- Kevin Tall
- Stock photo
Good teams play well enough to overcome bad officiating.
That mantra could not have come from anyone associated with the American League East division. It works right up to the point that it doesn't.
It didn't work for the Tampa Bay Rays in their one-off in the home of the Detroit Tigers Monday night. An impossibly-bad call by home plate umpire John Tumpane cost the Rays a run in the top of the seventh inning. Casey Kotchman flied out to right field with one out and the bases loaded; Justin Ruggiano tagged up at third and headed home on the play. Alex Avila blocked the plate but missed with the swipe tag.
Ruggiano got his foot on the plate.
Then Avila tagged him.
Here's a big hint to any aspiring umpires out there: if the runner touches the plate before being tagged, he's safe.

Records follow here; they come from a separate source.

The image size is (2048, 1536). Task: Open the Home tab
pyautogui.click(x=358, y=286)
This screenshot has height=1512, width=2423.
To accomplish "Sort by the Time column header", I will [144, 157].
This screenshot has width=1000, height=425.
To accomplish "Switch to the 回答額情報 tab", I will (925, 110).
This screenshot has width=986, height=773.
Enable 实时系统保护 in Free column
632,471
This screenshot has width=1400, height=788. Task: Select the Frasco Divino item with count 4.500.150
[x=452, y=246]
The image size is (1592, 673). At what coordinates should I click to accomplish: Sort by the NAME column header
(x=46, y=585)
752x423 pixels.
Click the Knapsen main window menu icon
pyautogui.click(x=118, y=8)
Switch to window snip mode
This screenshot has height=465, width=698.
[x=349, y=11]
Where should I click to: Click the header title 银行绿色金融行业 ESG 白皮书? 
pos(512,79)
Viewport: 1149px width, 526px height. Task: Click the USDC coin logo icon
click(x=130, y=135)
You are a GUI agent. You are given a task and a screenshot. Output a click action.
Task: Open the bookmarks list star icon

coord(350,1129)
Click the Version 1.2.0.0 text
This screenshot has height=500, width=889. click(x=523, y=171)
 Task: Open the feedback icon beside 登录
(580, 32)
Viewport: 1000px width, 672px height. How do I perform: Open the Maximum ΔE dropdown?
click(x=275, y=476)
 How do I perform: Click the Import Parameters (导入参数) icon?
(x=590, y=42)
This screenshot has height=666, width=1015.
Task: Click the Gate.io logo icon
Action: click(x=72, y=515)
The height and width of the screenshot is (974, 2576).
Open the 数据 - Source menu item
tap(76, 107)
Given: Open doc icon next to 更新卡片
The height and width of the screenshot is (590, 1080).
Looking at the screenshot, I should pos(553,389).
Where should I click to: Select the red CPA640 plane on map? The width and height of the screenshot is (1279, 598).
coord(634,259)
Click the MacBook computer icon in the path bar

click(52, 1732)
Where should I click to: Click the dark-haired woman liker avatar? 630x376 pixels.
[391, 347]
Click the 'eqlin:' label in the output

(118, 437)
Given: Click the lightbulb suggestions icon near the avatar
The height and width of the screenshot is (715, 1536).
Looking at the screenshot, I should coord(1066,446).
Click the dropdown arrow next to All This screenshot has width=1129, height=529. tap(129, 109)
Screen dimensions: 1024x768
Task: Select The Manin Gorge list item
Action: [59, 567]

Instead, Tumpane issued the heave-ho, ending the inning on a 7-2 double play. While Ruggiano clearly wasn't happy, he walked away, living to play another day as Rays manager Joe Maddon flew out of the visitors' dugout to take up the fight. Shortly thereafter, Maddon got a heave-ho of his own, ejected for trying to explain the rule book to Tumpane. Apparently, David Price joined him in exile, one of many vocally-unhappy Rays in the dugout.
It was would have been the tying run in a one-run ballgame.
The run Tampa Bay scored in the top of the eighth was would have been the go-ahead tally and eventual game-winner.
That, however, is not how it worked out.